There’s a universal law that painting any room will require 1.2 tins of paint. No matter how carefully you plan, it’s impossible to buy exactly the right quantity. So, what do you do with all that really expensive left over semi-gloss? My advice is – throw it away!! Under no circumstances should you listen to the little voice that whispers “hey, you could use that bit to do a quick touch up in the …….” Anyway, more about that later.
I’ve been reminded recently how much of our lives is devoted to questions of portions and shares. Like last Sunday afternoon. It’s about 3:00PM and I’m sitting at a birthday party for a five year old, talking with my new-found sort-of relative (well he’s David’s brother-in-law’s sister-in-law’s sister’s husband, so I guess that means we’re related.) We’re watching a group of under-sixes playing musical chairs. As expected, the youngest contestant is eliminated first, but that’s OK because she gets to help work the music machine from here on in. Then, the inevitable happens. The music stops and one of the next-youngest finds there is no chair to sit on. Tears. “But there’s no chair for me!” Quick conference of parents. “OK everyone. You all win.” My relative and I speculate that we spend all our time teaching kids to share, and then set them up with a game of ever diminishing resources.
Amazingly, this “me first” attitude doesn’t manifest itself much in the local adult population. Take four-way stops for example. Intersections with stop signs on all four corners are really popular here. I was a bit unsure at first – do you give way to the left? The right? What if you’re turning? No worries – you just go in the order you arrived.
And then there’s lunch. Kirsty, Nanette and I slipped down to the US today for a quick shopping trip sans kids. We roll into our favourite lunch stop. I can’t remember whose turn it is to pay. Yeah, sure – duh!

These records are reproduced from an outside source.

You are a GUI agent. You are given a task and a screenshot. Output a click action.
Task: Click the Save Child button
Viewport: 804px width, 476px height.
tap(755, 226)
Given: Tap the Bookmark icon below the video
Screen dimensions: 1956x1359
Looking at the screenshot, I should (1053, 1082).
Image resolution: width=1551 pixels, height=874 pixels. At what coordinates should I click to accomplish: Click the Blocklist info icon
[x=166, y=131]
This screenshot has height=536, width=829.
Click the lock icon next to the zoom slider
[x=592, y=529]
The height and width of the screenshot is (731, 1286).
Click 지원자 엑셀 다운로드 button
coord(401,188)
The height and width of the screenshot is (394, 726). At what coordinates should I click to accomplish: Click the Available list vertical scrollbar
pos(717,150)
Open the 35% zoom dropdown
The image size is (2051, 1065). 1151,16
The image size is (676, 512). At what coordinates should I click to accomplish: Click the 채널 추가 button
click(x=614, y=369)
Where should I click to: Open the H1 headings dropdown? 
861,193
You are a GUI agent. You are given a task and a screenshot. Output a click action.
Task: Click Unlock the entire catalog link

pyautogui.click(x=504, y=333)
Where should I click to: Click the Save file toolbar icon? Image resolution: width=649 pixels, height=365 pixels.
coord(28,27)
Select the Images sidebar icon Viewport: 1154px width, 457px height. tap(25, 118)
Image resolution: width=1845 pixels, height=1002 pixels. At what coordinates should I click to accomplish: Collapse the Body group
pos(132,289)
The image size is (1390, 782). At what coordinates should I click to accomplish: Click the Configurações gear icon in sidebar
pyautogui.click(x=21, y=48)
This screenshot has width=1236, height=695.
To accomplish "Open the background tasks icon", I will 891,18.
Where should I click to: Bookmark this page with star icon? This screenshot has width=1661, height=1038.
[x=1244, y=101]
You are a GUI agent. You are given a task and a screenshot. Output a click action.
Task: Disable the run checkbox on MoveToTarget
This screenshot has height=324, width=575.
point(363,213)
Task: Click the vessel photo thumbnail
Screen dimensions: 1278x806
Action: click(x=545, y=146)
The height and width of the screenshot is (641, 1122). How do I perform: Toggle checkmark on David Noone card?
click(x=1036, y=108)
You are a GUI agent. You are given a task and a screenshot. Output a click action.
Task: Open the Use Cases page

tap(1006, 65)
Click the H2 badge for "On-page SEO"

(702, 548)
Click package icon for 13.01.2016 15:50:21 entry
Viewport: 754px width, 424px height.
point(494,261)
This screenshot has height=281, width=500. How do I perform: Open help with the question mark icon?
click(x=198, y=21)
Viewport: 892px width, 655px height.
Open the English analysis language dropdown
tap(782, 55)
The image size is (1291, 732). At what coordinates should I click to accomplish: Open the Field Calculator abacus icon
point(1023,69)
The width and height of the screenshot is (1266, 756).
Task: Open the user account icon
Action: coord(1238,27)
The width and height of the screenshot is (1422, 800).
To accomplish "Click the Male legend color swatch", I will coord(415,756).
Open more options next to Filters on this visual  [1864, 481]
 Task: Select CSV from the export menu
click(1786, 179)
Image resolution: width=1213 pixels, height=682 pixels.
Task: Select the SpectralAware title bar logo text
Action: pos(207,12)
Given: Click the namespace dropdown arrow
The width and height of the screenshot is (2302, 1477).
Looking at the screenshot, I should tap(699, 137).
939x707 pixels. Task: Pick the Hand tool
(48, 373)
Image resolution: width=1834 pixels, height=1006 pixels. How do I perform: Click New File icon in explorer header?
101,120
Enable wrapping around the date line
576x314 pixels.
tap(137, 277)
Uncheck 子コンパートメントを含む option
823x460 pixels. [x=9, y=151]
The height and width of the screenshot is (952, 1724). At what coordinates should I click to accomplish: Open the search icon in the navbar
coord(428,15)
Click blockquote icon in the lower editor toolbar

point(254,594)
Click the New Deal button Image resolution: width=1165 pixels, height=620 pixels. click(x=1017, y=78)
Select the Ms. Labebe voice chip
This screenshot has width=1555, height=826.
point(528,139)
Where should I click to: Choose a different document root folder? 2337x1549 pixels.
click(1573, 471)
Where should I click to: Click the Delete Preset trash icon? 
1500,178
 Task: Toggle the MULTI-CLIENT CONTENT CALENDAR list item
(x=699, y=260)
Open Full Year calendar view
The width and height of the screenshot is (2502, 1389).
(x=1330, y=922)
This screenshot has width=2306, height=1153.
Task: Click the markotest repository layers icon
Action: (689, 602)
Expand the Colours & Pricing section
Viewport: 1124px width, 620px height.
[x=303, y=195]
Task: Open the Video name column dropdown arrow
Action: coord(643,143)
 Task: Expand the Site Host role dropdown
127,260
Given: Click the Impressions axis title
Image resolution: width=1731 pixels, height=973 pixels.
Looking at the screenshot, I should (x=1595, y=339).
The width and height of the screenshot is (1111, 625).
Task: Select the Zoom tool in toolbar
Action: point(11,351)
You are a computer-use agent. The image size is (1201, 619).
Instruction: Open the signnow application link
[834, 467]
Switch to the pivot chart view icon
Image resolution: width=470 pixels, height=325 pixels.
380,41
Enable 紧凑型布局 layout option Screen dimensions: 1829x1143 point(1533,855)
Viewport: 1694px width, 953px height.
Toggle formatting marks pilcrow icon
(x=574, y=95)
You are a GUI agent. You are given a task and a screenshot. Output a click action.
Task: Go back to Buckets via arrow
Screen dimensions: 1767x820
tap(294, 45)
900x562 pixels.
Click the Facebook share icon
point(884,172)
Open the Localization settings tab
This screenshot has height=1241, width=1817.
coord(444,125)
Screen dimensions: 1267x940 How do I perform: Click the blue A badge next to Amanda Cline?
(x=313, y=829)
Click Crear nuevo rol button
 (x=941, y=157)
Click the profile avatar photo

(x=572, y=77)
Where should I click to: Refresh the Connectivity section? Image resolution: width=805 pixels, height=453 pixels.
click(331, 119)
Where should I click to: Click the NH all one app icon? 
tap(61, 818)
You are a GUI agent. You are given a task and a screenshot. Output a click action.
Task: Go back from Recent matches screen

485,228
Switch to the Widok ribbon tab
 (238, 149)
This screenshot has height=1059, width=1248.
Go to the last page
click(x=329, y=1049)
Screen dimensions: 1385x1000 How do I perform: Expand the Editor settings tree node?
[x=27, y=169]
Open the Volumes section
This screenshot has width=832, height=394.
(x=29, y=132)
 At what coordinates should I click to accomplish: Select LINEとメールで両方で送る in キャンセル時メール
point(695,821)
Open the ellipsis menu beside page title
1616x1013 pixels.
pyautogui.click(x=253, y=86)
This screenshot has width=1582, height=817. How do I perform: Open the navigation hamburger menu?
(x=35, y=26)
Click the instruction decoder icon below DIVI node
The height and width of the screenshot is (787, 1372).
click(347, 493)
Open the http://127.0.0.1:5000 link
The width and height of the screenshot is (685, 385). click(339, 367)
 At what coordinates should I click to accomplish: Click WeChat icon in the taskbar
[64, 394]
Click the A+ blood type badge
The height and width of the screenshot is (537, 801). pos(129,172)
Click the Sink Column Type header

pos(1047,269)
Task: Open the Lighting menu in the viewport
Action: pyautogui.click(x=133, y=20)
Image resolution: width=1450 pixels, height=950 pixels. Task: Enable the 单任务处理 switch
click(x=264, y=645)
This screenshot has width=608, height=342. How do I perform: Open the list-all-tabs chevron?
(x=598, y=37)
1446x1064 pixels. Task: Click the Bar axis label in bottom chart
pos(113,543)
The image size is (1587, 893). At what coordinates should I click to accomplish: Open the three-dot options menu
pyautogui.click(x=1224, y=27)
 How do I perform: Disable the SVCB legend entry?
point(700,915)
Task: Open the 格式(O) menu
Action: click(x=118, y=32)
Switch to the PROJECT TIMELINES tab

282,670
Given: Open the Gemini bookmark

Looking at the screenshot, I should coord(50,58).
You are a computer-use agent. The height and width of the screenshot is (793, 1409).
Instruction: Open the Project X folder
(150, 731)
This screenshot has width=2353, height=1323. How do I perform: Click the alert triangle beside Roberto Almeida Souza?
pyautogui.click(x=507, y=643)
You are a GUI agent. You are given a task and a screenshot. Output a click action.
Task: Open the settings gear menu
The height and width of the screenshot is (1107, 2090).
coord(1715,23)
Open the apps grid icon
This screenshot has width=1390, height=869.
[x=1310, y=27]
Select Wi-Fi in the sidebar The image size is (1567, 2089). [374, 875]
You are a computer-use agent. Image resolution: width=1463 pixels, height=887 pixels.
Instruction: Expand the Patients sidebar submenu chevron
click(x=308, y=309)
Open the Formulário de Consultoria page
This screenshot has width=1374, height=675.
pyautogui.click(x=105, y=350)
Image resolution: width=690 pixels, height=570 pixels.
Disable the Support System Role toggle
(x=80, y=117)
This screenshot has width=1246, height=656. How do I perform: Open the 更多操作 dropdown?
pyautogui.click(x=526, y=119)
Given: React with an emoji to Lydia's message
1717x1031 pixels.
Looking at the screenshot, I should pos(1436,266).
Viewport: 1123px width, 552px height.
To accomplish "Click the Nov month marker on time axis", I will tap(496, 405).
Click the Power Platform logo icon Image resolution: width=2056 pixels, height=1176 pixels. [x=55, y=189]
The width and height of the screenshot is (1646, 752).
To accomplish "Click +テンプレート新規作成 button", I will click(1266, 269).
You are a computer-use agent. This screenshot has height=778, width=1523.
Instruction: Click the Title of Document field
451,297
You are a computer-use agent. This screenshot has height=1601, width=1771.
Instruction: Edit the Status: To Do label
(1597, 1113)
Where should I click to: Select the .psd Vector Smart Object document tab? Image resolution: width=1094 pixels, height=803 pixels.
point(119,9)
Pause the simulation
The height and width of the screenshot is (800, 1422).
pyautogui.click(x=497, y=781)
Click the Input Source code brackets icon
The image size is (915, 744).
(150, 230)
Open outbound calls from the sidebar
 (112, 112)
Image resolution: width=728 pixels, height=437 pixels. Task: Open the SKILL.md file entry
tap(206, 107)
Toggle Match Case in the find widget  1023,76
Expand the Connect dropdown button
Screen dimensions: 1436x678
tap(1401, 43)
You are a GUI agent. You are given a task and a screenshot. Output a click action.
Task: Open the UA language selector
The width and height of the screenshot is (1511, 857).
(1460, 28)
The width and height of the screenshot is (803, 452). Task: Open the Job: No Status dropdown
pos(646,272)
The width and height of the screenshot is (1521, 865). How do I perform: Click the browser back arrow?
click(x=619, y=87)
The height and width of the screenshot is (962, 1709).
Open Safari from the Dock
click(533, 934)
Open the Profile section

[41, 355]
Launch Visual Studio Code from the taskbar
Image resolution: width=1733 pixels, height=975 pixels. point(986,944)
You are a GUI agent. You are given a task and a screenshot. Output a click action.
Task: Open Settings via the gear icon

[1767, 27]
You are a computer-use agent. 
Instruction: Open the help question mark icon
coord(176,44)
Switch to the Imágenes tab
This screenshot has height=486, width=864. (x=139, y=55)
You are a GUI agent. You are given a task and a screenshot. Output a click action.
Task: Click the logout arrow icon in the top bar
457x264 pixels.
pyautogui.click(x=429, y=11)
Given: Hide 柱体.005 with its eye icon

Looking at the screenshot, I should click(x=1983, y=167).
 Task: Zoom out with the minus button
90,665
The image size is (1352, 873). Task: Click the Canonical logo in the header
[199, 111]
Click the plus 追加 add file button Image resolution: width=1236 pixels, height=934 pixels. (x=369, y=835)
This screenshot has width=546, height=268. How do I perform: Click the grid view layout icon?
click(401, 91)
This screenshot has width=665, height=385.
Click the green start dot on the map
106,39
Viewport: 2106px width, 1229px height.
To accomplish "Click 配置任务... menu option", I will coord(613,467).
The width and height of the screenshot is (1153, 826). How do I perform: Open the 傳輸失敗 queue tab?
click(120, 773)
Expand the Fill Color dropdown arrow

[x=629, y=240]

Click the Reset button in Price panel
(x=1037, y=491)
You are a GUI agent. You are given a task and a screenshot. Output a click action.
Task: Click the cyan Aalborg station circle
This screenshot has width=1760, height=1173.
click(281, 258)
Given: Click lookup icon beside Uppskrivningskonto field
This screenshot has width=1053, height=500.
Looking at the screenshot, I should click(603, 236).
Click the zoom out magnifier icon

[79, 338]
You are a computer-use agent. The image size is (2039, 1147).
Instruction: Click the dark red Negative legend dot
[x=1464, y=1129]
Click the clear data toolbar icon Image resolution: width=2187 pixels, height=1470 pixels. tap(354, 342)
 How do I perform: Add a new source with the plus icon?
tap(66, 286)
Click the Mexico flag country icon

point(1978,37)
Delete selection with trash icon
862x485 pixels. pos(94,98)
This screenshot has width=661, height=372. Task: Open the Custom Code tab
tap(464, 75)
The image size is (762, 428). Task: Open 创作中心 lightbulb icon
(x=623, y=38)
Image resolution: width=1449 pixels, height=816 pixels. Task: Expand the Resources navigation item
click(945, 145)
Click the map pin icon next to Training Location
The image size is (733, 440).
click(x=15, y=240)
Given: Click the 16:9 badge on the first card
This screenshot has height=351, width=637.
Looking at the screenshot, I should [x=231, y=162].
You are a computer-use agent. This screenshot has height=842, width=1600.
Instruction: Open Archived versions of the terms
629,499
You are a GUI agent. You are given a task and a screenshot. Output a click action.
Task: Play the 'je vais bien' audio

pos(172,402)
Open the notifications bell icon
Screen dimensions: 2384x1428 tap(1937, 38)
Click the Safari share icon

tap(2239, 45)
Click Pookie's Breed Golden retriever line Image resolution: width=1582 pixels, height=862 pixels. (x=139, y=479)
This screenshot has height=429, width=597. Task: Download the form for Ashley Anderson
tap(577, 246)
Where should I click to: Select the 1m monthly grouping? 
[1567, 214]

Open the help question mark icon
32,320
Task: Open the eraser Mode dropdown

OK, back to the painting story. Well, it goes like this. You may recall that I recently finished an Amazing job transforming Kirsty’s main bathroom, sorry, washroom, with a few licks of paint. I look at the left-overs. About half a tin of the main colour, quarter of a tin of the contrast colour, and who knows how much of the colour that was tried then abandoned. That little voice says “hey, you could use that bit to do a quick touch up in the downstairs washroom.” Great idea. Said washroom walls were sort of whitewashed by the previous owners to cover the lime green that was painted over the cherry red wood stain (I kid you not). A quick recoat would make the world of difference. Anyway, the idea was enthusiastically received and expanded on by the ladies of the house so, 24 hours of scraping, sanding, brushing and rolling (and two trips to the store to get more paint) later, it’s finally finished. Kirsty inspects. “Do you think that maybe that colour is a bit too ….” “Nope!” “But don’t you have some of that other paint lef….” “No. I threw it away.”